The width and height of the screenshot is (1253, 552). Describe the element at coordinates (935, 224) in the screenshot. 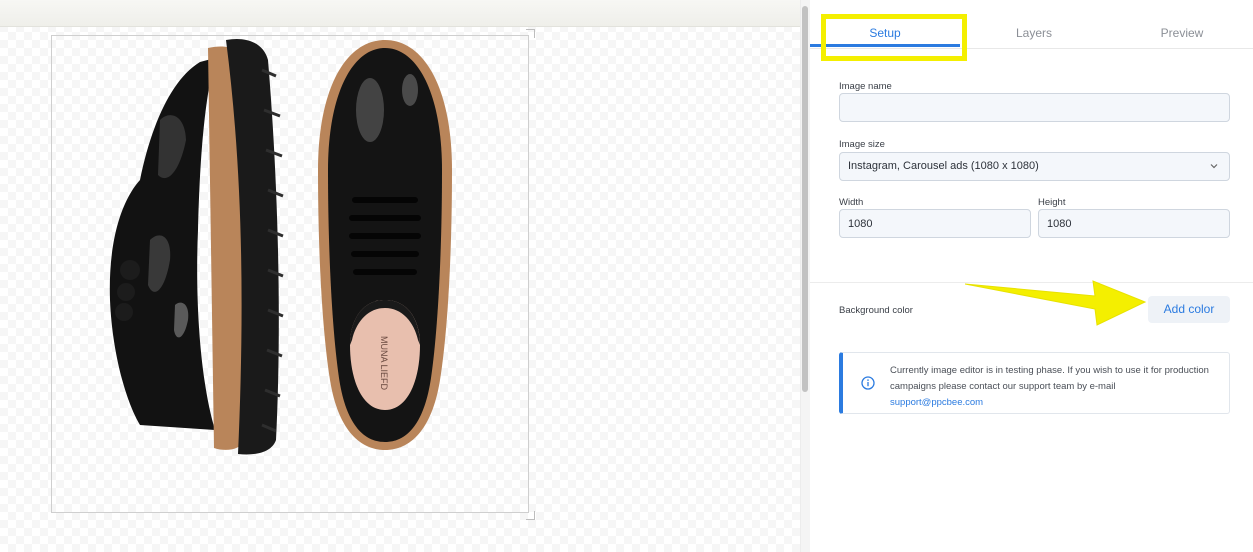

I see `width-input` at that location.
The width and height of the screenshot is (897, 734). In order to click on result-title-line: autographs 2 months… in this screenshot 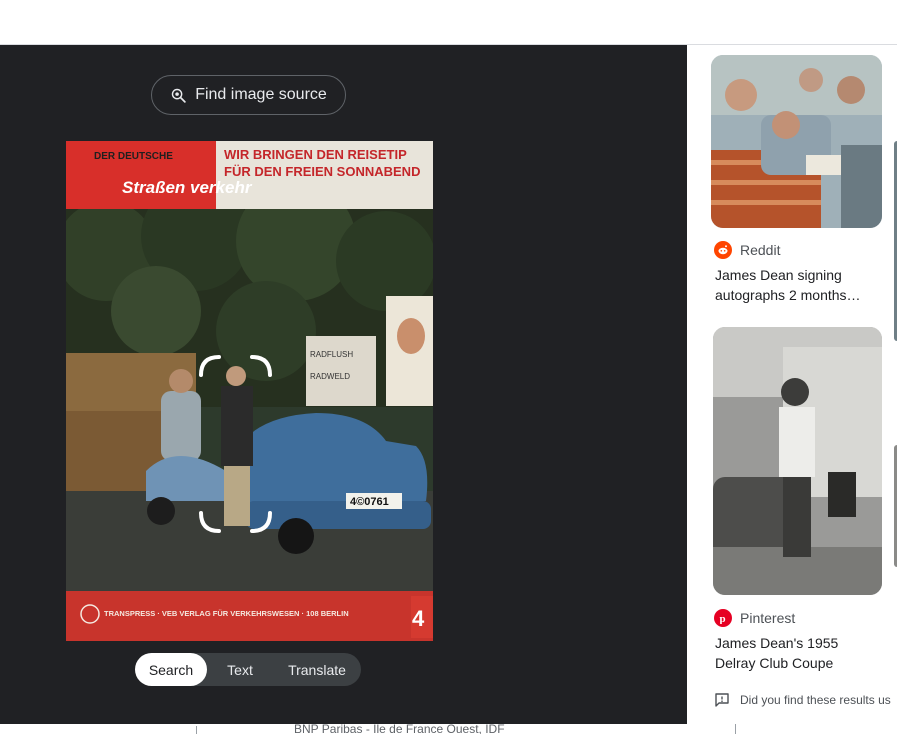, I will do `click(788, 295)`.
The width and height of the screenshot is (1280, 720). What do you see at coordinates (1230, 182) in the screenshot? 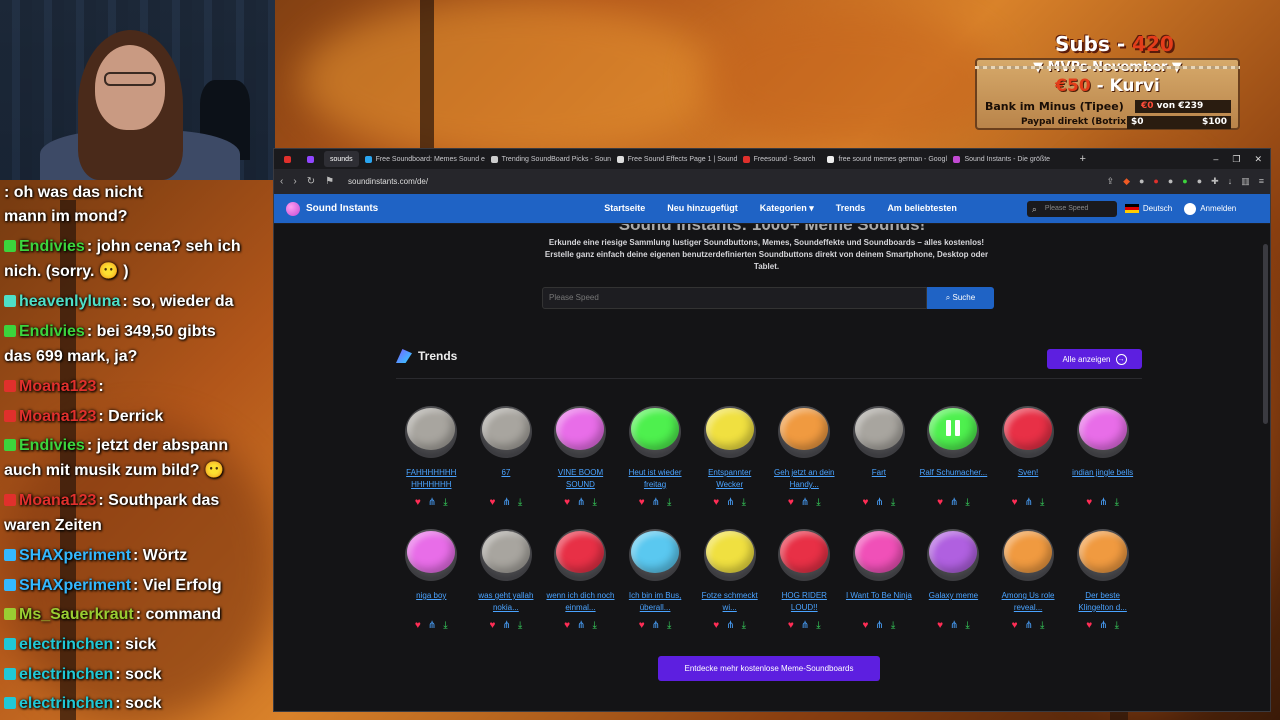
I see `download-icon: ↓` at bounding box center [1230, 182].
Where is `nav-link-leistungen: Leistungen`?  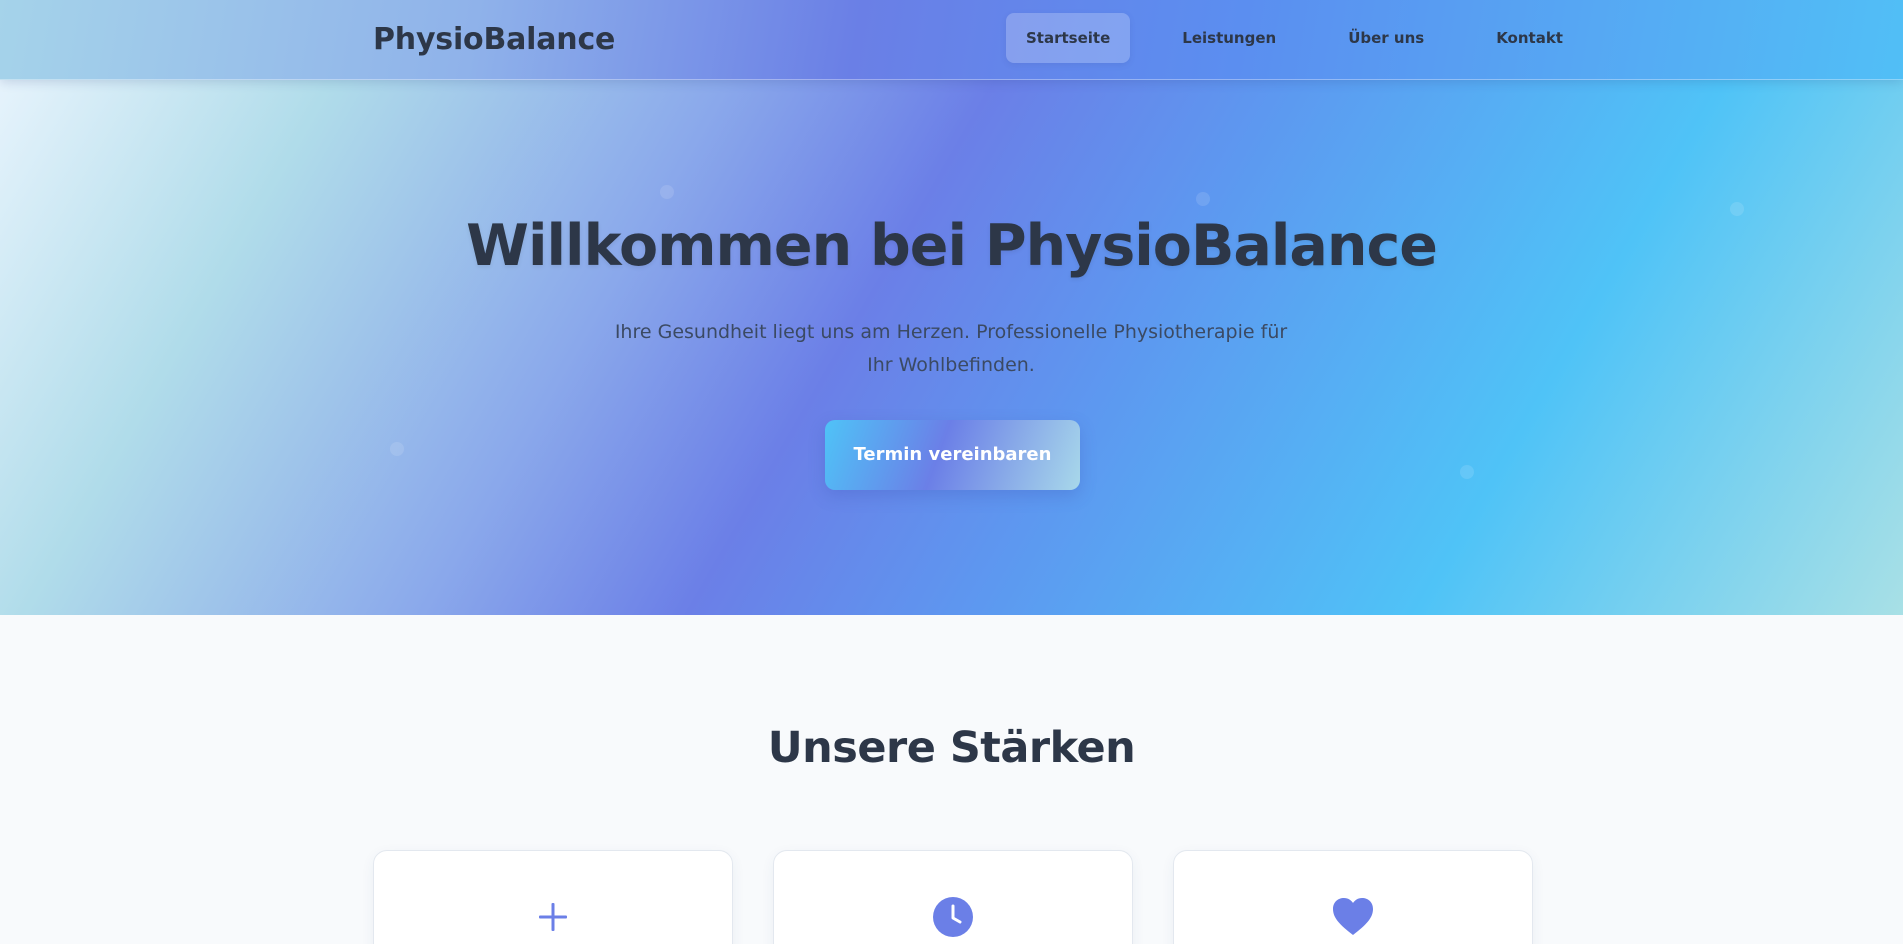
nav-link-leistungen: Leistungen is located at coordinates (1229, 38).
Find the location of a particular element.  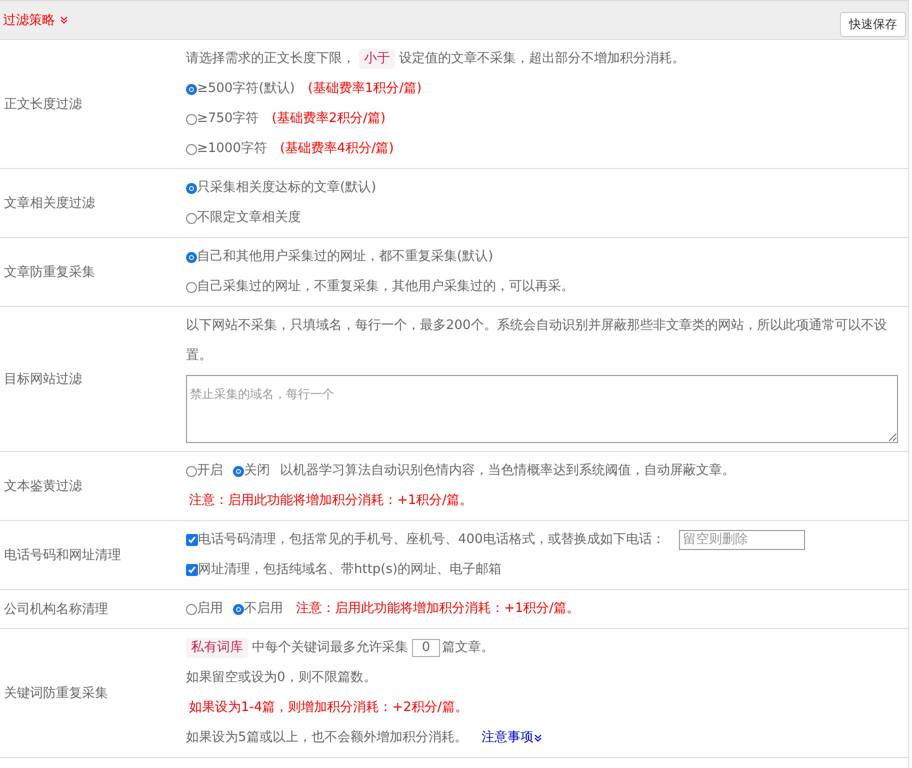

option-label: 网址清理，包括纯域名、带http(s)的网址、电子邮箱 is located at coordinates (350, 570).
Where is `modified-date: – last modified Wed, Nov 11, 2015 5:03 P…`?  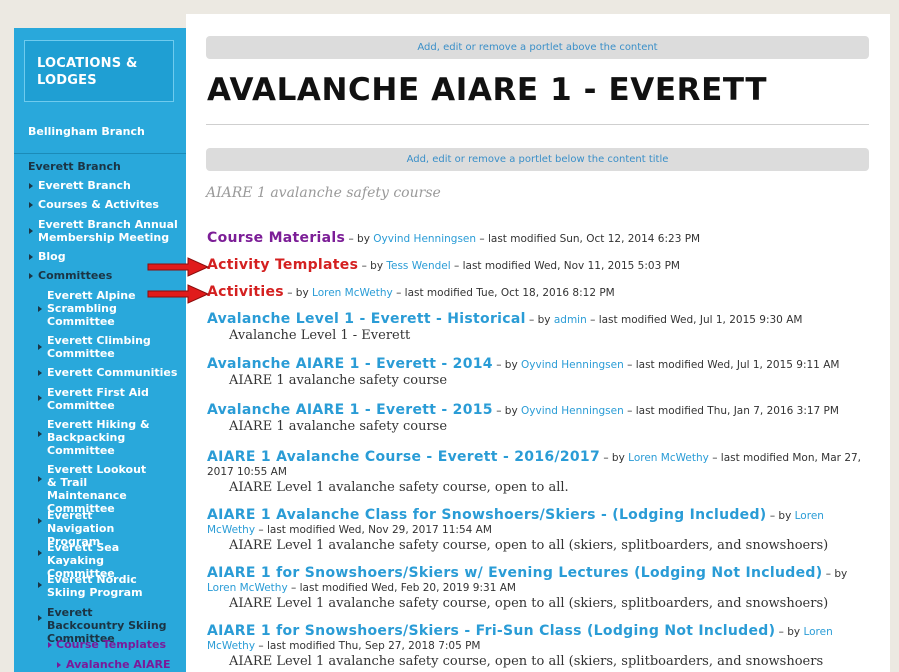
___
Directions -
Swap "particular" for "specific" in the records from the line with "Find the location of a particular element." through the end of the records, and give those lines again with everything else unchanged. Omit the pictures.

Your response -
Find the location of a specific element.  

option-label: 网址清理，包括纯域名、带http(s)的网址、电子邮箱 is located at coordinates (350, 570).
Where is `modified-date: – last modified Wed, Nov 11, 2015 5:03 P…`?  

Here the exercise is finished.